■ PROBLEM DETAILS
From the entries below, output the line with "Sklep internetowy (150, 2568)" and each following line up to and including the line with "333 (46, 2494)", exactly as written.
------ EXTRACTED INFORMATION
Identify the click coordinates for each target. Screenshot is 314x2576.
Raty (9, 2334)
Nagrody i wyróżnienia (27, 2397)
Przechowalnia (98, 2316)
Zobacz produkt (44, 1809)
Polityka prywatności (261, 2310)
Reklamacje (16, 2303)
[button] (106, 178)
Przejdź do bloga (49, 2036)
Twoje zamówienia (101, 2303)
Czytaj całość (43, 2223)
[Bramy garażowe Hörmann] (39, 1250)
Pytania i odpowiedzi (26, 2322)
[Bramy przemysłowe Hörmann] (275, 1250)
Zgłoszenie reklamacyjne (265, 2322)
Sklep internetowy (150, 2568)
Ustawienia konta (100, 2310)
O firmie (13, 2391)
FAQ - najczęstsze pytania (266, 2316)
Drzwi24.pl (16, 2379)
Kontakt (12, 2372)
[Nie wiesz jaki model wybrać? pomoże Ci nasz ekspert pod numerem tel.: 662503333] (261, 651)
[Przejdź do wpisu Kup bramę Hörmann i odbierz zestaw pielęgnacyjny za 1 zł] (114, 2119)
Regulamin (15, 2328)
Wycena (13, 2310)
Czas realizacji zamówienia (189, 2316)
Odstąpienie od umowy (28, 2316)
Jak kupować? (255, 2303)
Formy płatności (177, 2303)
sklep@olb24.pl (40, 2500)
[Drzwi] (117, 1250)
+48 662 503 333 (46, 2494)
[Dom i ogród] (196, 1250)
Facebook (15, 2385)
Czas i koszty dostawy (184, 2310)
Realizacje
------------
■ RESPONSE BOX
Sklep internetowy (150, 2568)
Ustawienia konta (100, 2310)
O firmie (13, 2391)
FAQ - najczęstsze pytania (266, 2316)
Drzwi24.pl (16, 2379)
Kontakt (12, 2372)
[Nie wiesz jaki model wybrać? pomoże Ci nasz ekspert pod numerem tel.: 662503333] (261, 651)
[Przejdź do wpisu Kup bramę Hörmann i odbierz zestaw pielęgnacyjny za 1 zł] (114, 2119)
Regulamin (15, 2328)
Wycena (13, 2310)
Czas realizacji zamówienia (189, 2316)
Odstąpienie od umowy (28, 2316)
Jak kupować? (255, 2303)
Formy płatności (177, 2303)
sklep@olb24.pl (40, 2500)
[Drzwi] (117, 1250)
+48 662 503 333 (46, 2494)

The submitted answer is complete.